子どもが、10代以上になっても、たとえ30代40代、今は親になったとしても過去に親からされたことで苦しんでいたら、
それは虐待です。

世代によっては「当然だった」みたいな内容もあるかもしれませんね。(男尊女卑で長男優遇したり、しつけで外に出したり閉じ込めたり)

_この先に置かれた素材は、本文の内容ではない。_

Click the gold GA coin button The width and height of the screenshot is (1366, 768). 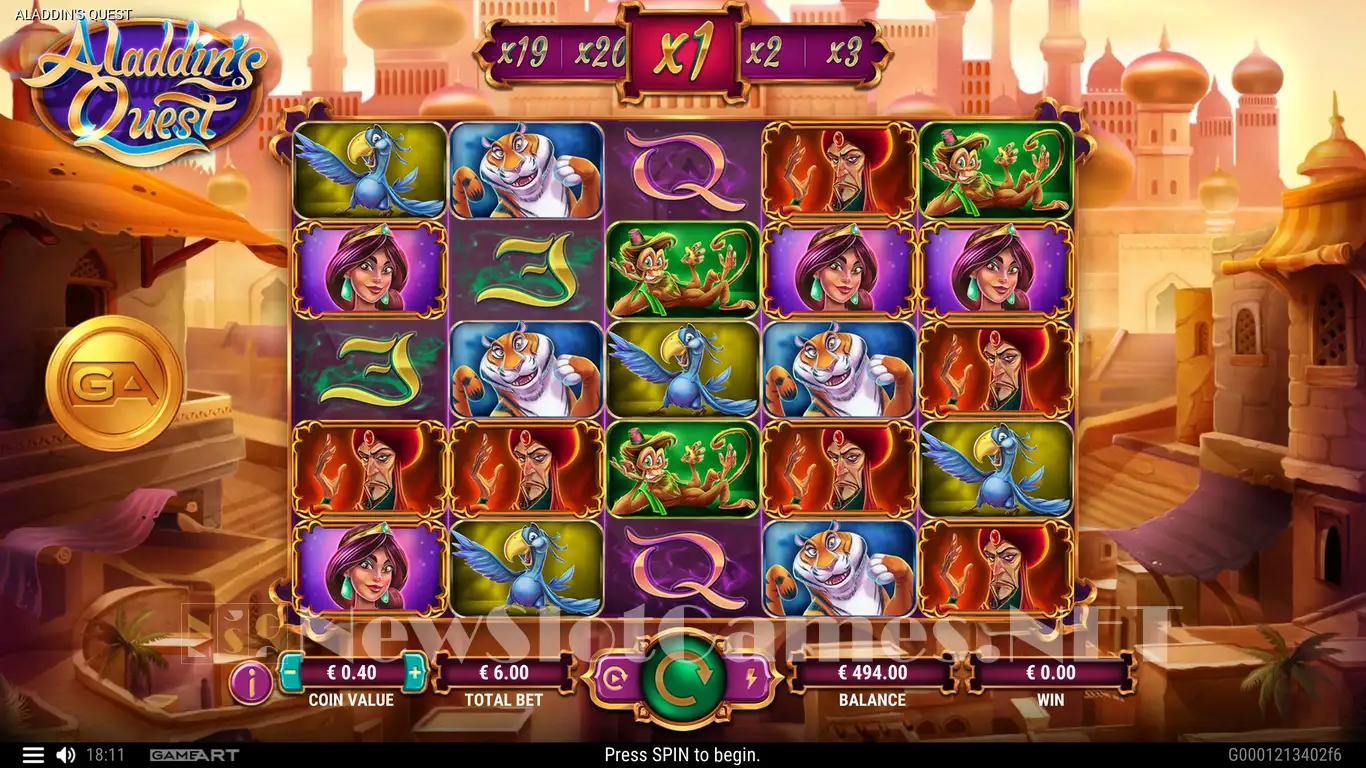(x=115, y=383)
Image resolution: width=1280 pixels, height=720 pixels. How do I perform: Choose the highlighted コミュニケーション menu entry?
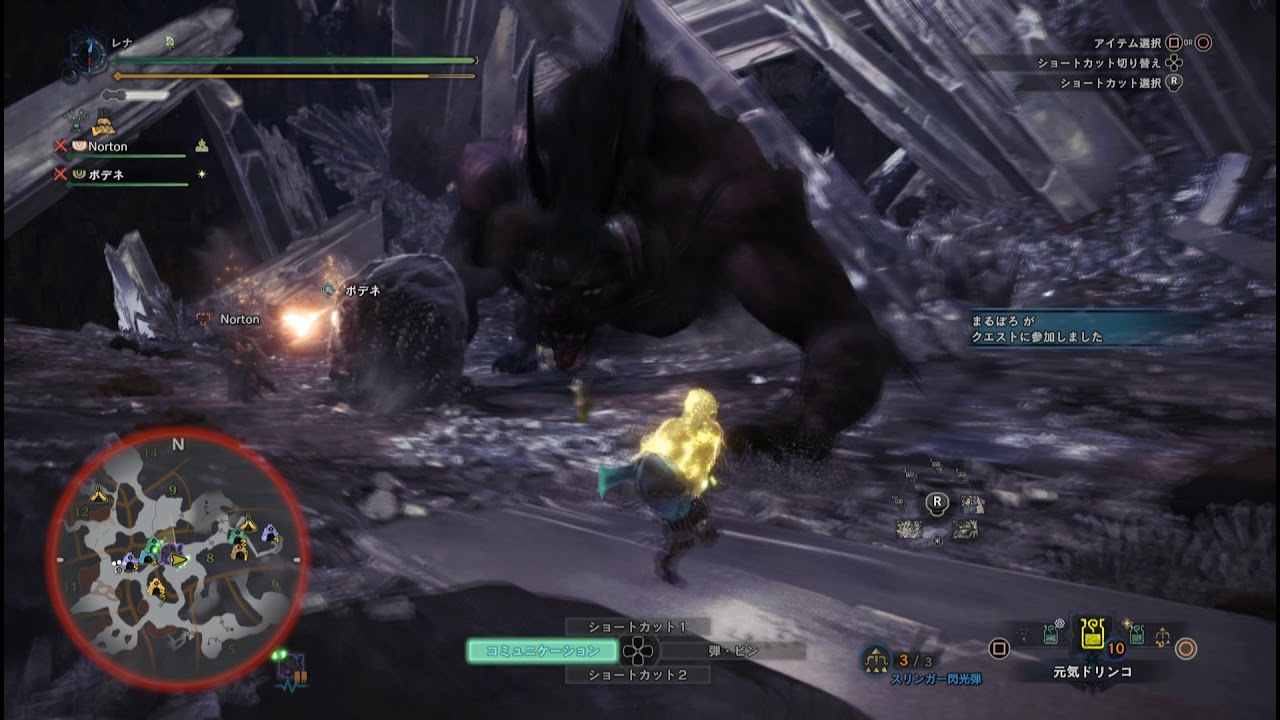(x=542, y=651)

絵はにほんごワークさんより引用。 http://nihongowork.com/

④過去の経験で今も傷ついているのは当然な事、無理しなくていいことを教えてあげてください。
自分の前では無理しないで良いということを、何度も伝えてあげてください。
そして、彼女彼らの経験を聞いてください。何も貴方は無理に言わなくていいんです。ただ、自分の話を受け止めてくれる他人がいる、応援してくれる味方がいる。それだけで当事者にとっては生きていく希望になります。


理想なのはすべての大人たちが、これらの行動をできることなのですが、それって簡単なことじゃないですよね。
個々でこういうこもを話すことってすごく難しいと思います。

話したくなる時が一瞬であるように、自殺しようとする時も瞬間的です。

なので私はいま、そんな人達をサポートできる仕組みを作りたいと思っています。

個々で受けられるサポートは、今までもありました。
個人で休職したり治療を受けたり、役所に申請したり、手帳を貰えたり。

でもそれでは限界があります。

そこに至ることのできない、至るまでに時間がかかりすぎるんです。
今求められているのは、もっと環境包囲的なもの。社会での認識を変え、問題意識を変え、被害者を見つけ出し、得られる情報と選択肢を増やす事。

まだ今は自分の回復を優先させながらですが、まずは当事者発進の活動を、そして今後仕組みをつくるような活動をしていきたいと思っています。

ここまで読んでくださり、本当にありがとうございました。